[Dataset entries]
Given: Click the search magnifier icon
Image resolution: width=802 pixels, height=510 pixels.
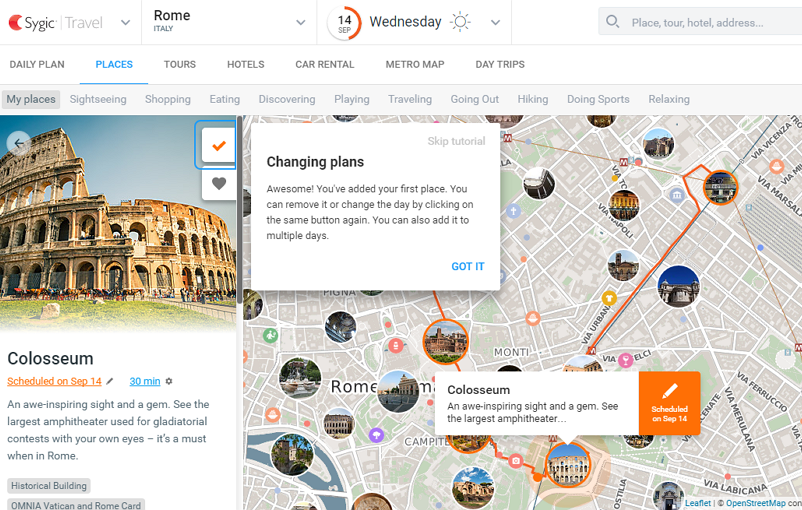Looking at the screenshot, I should point(613,22).
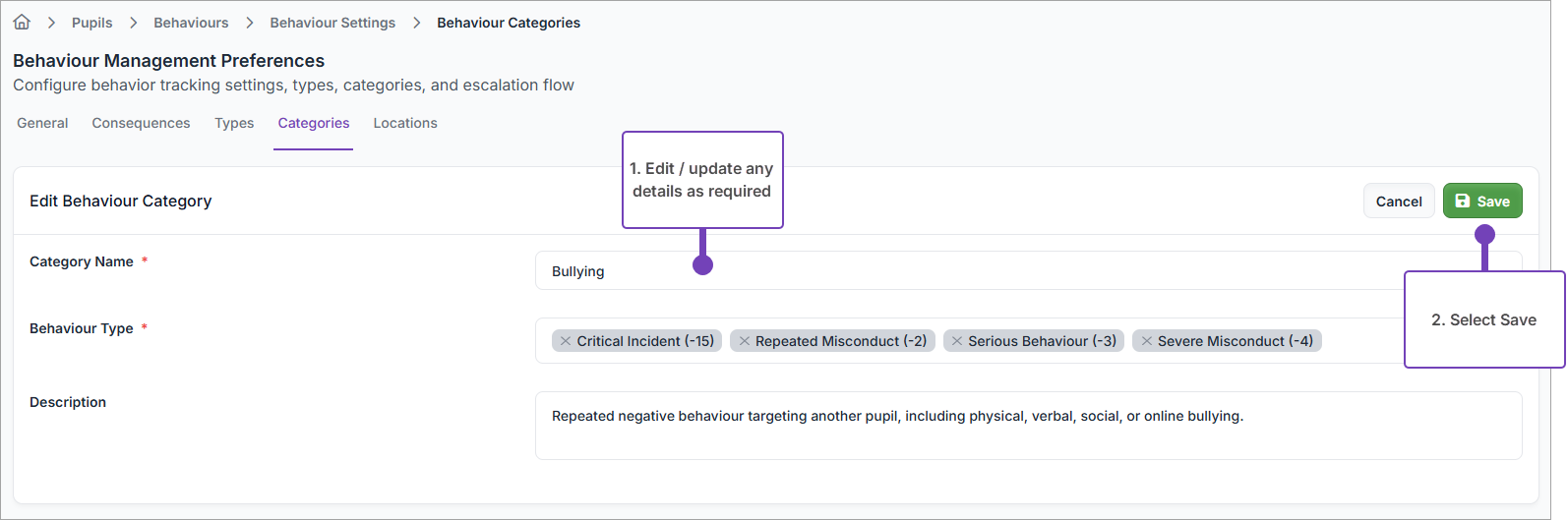Go to the Locations tab
Screen dimensions: 1568x520
click(x=405, y=123)
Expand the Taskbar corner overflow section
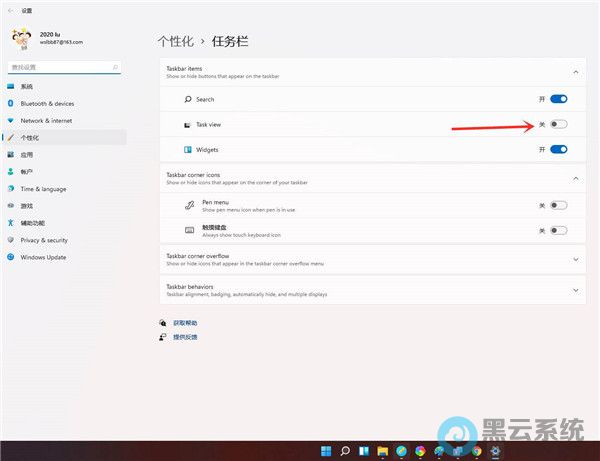This screenshot has width=600, height=461. [x=576, y=259]
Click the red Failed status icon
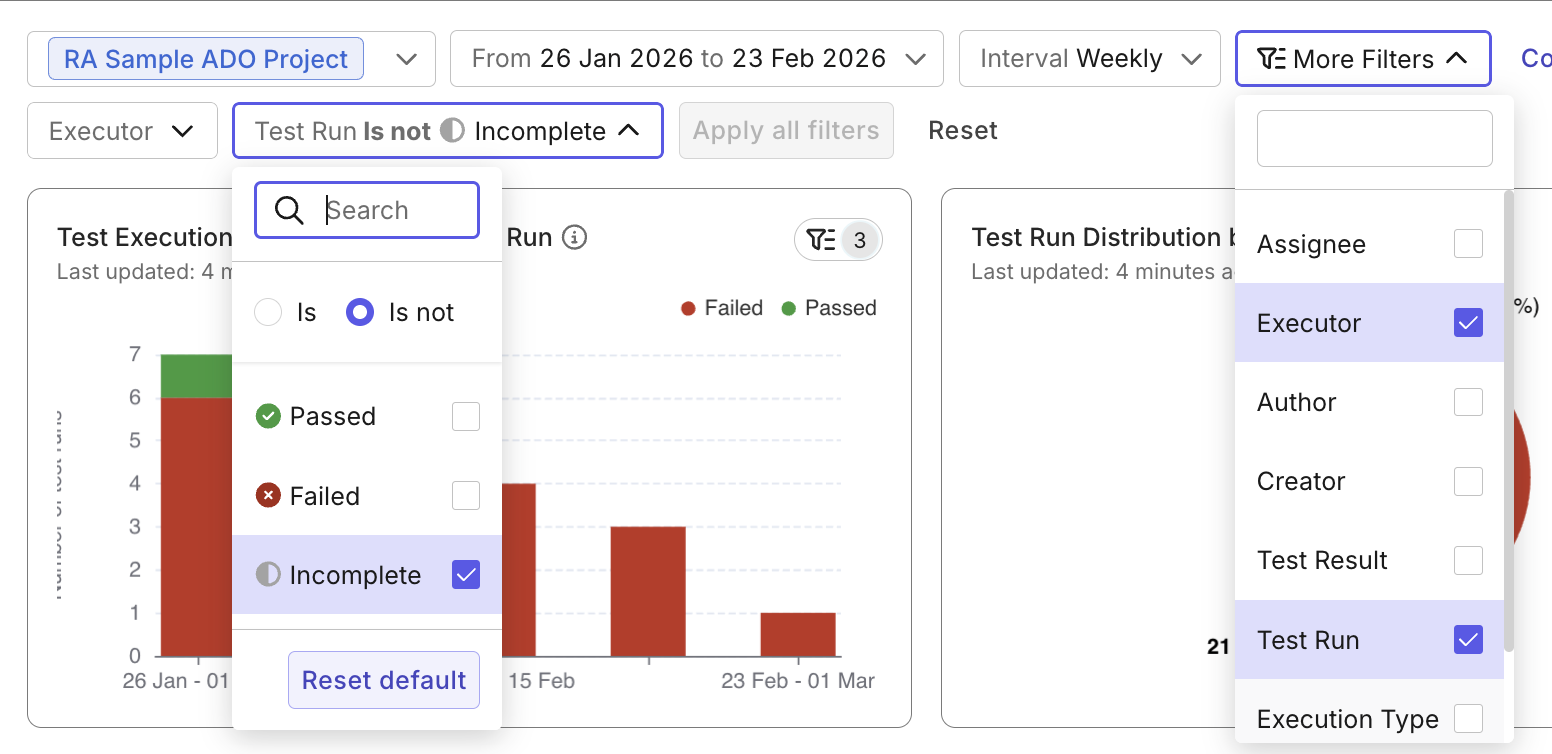This screenshot has height=754, width=1552. (x=267, y=495)
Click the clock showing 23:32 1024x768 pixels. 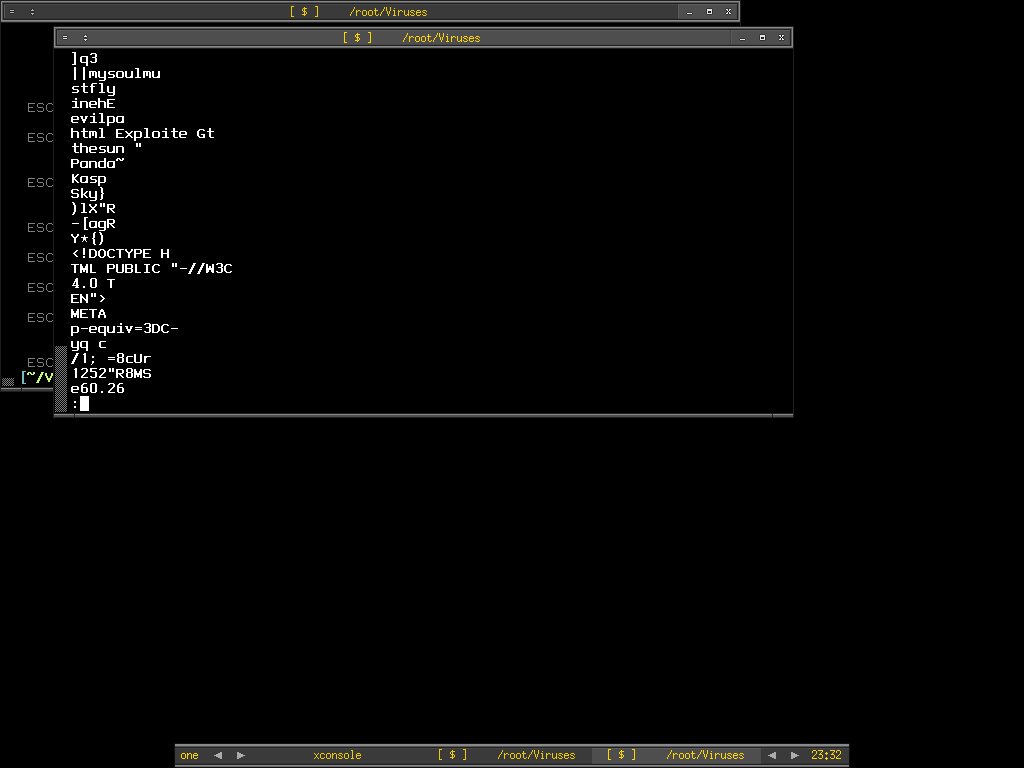(826, 755)
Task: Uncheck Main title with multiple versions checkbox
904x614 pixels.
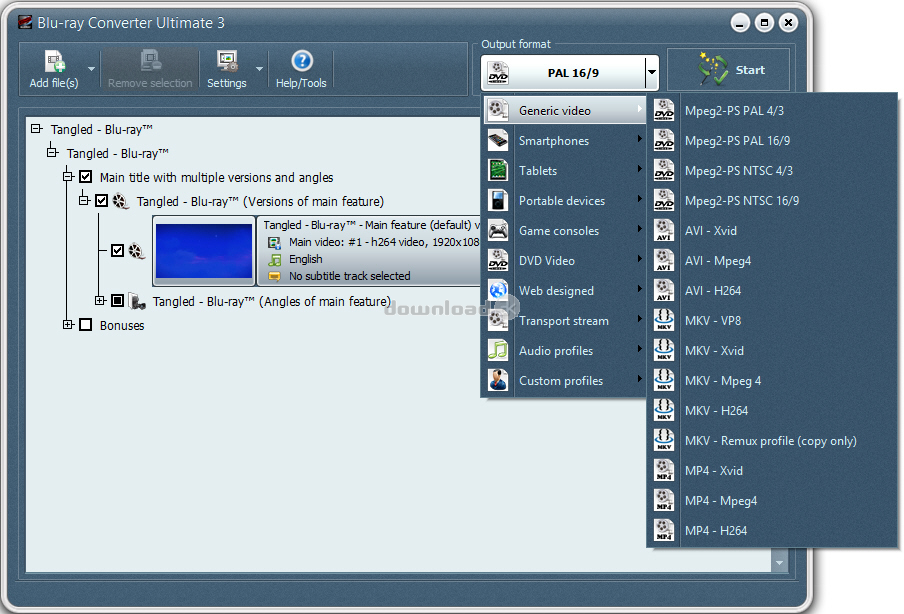Action: point(86,177)
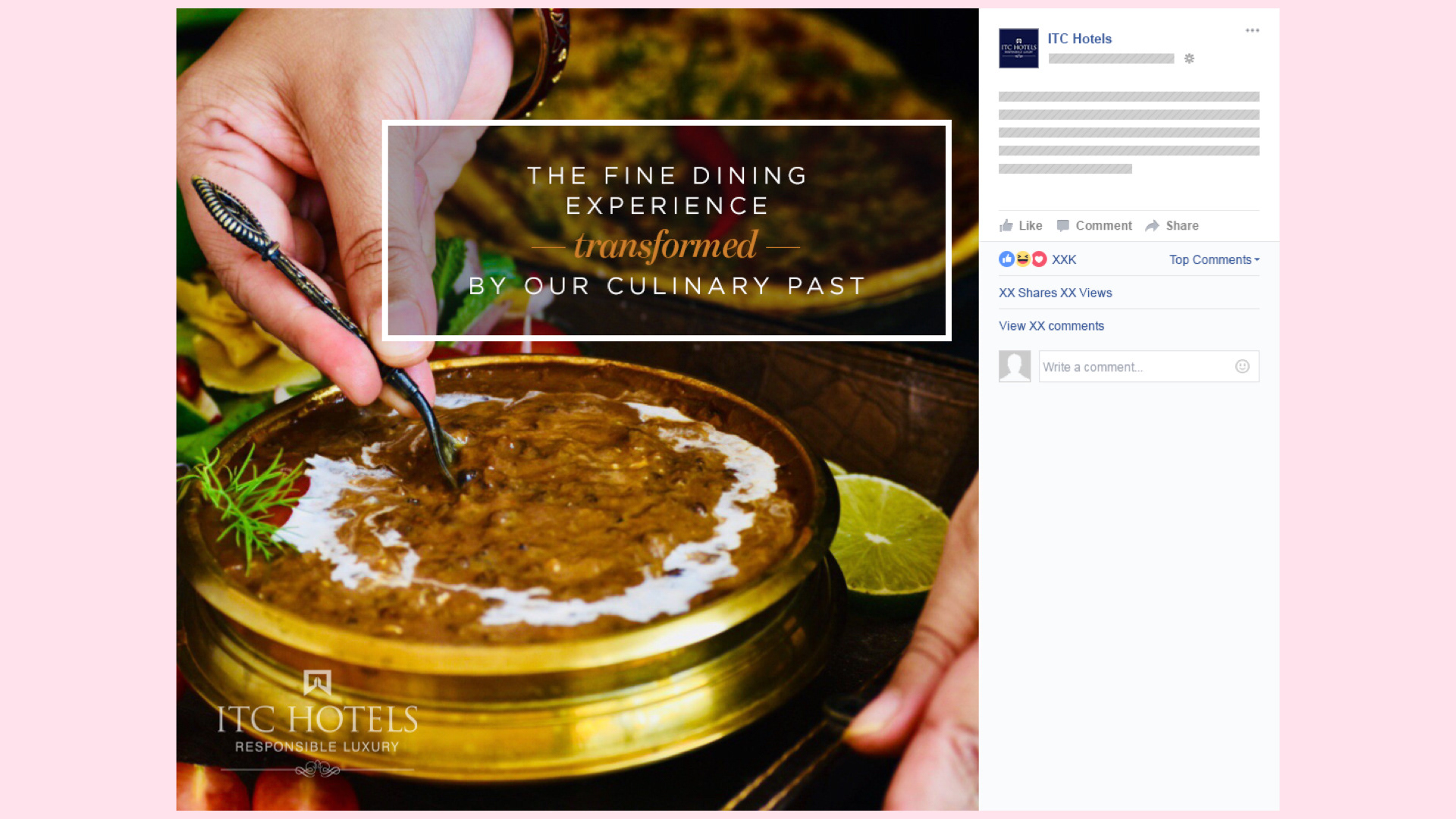The width and height of the screenshot is (1456, 819).
Task: Open the three-dots post options menu
Action: pos(1252,30)
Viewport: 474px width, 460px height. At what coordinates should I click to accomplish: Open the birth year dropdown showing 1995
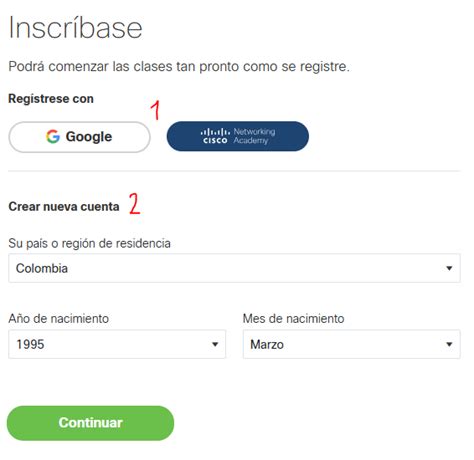coord(117,344)
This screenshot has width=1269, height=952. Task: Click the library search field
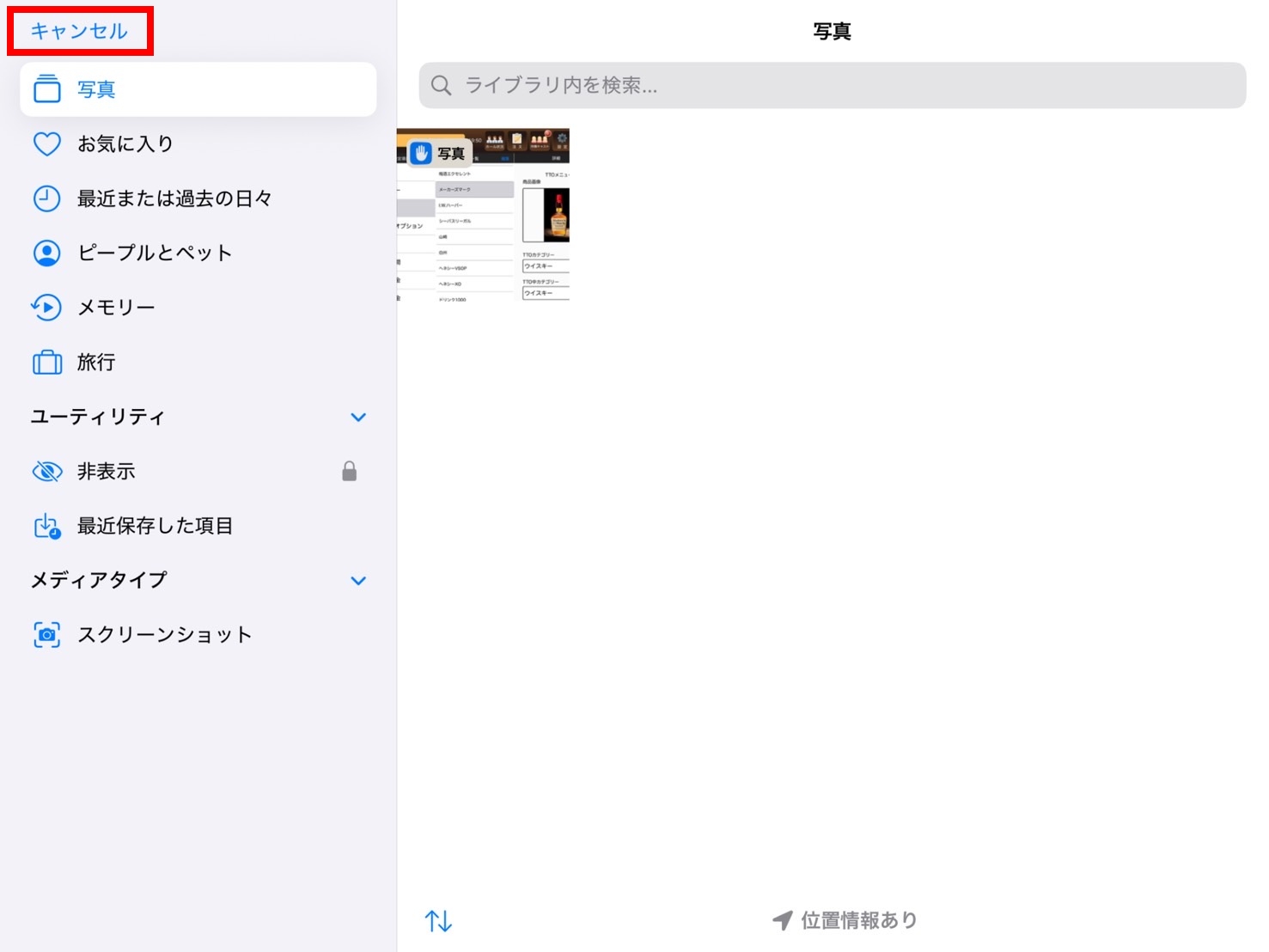(x=832, y=85)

### PROBLEM TO WORK ON
Your reply must hold only the lines from the line containing "This screenshot has width=1269, height=952." through the end of the records above, written out exactly, both ends included, with no pictures, please.

### RESULT BELOW
This screenshot has width=1269, height=952. Task: Click the library search field
(x=832, y=85)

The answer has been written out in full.